(CHALLENGE):
Rewrite the part of the rows that opens with the line containing "869x442 pixels. At" and runs through the last row, changing "column header" to "column heading" and keeping everything else the same. Leave the pictures out.

================

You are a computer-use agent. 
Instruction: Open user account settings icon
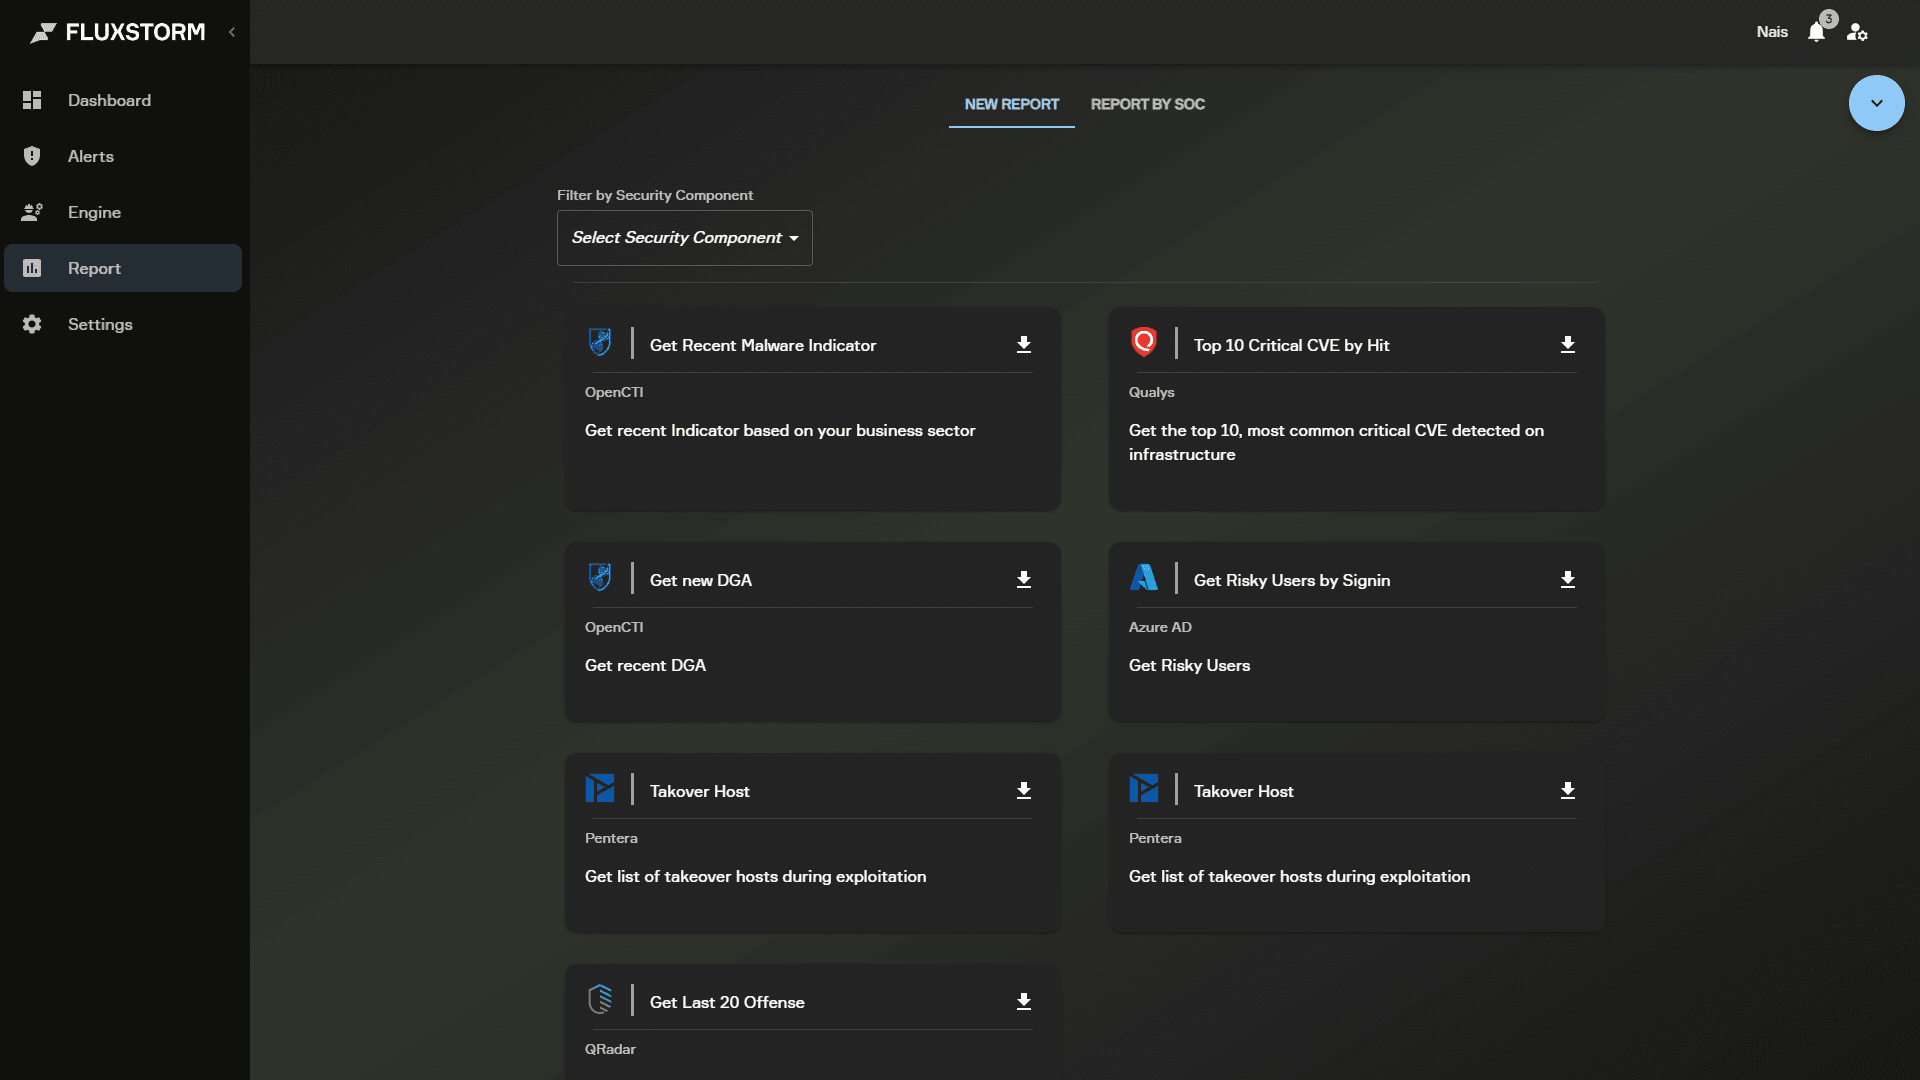pyautogui.click(x=1857, y=32)
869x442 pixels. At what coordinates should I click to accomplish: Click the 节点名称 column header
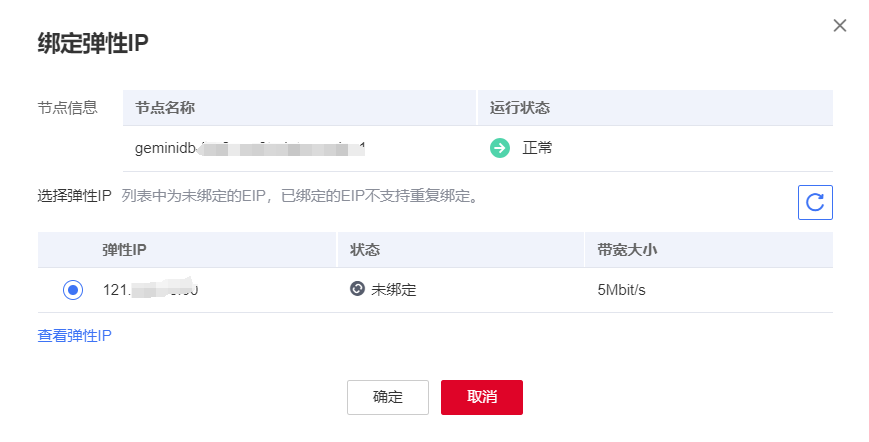point(165,107)
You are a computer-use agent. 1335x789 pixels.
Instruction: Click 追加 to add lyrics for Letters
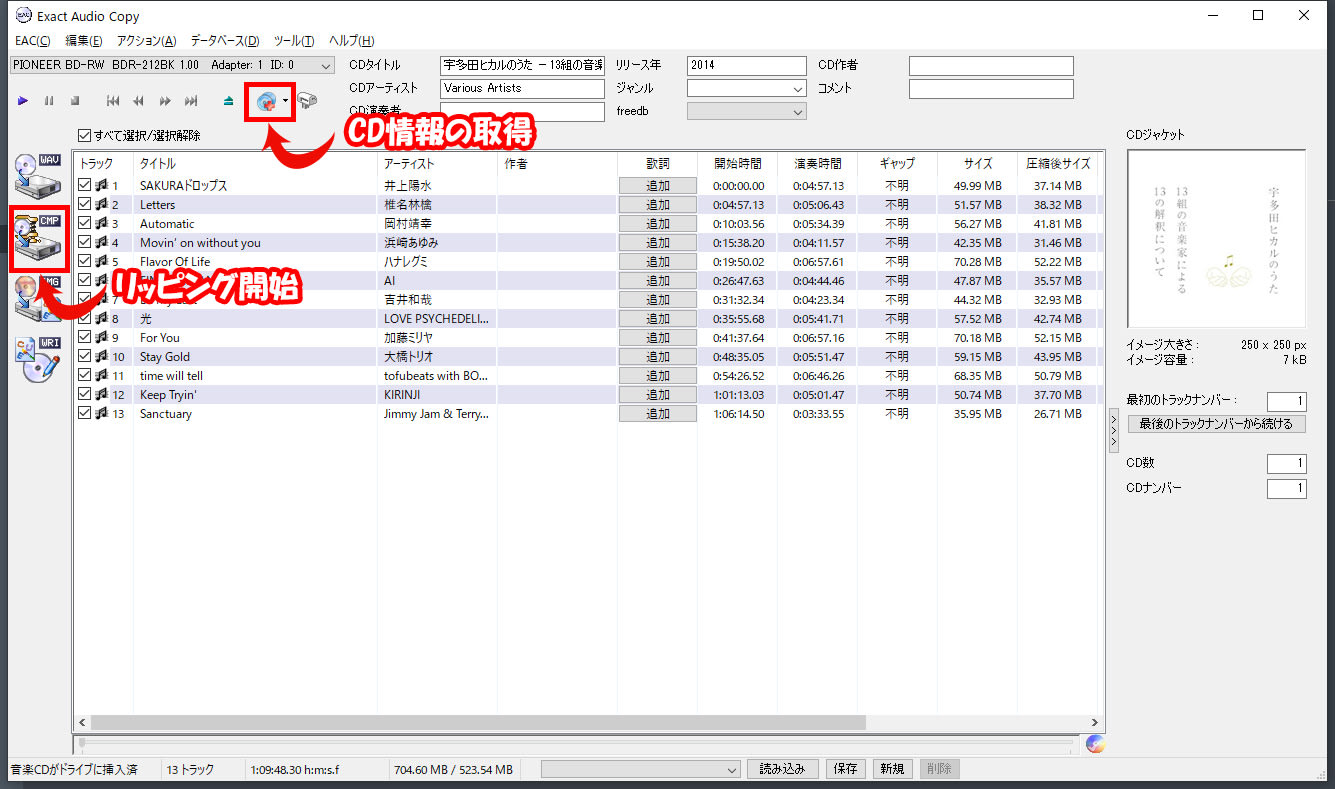click(x=658, y=204)
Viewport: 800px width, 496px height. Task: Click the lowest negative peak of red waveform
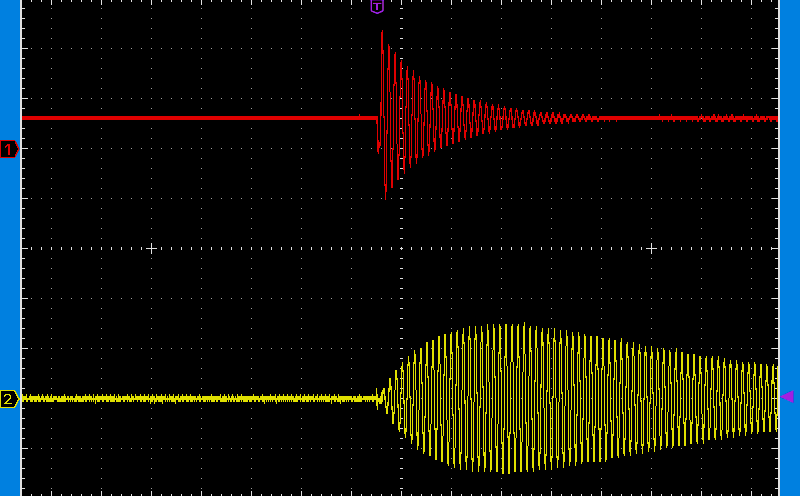(x=386, y=192)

================

(TASK RESPONSE):
869x442 pixels. At what coordinates should I click to accomplish: Click the 节点名称 column heading
point(165,107)
You are a computer-use agent. 1335x789 pixels.
Instruction: Click 追加 to add lyrics for Letters
click(x=658, y=204)
Viewport: 800px width, 496px height. Task: Click the lowest negative peak of red waveform
(x=386, y=192)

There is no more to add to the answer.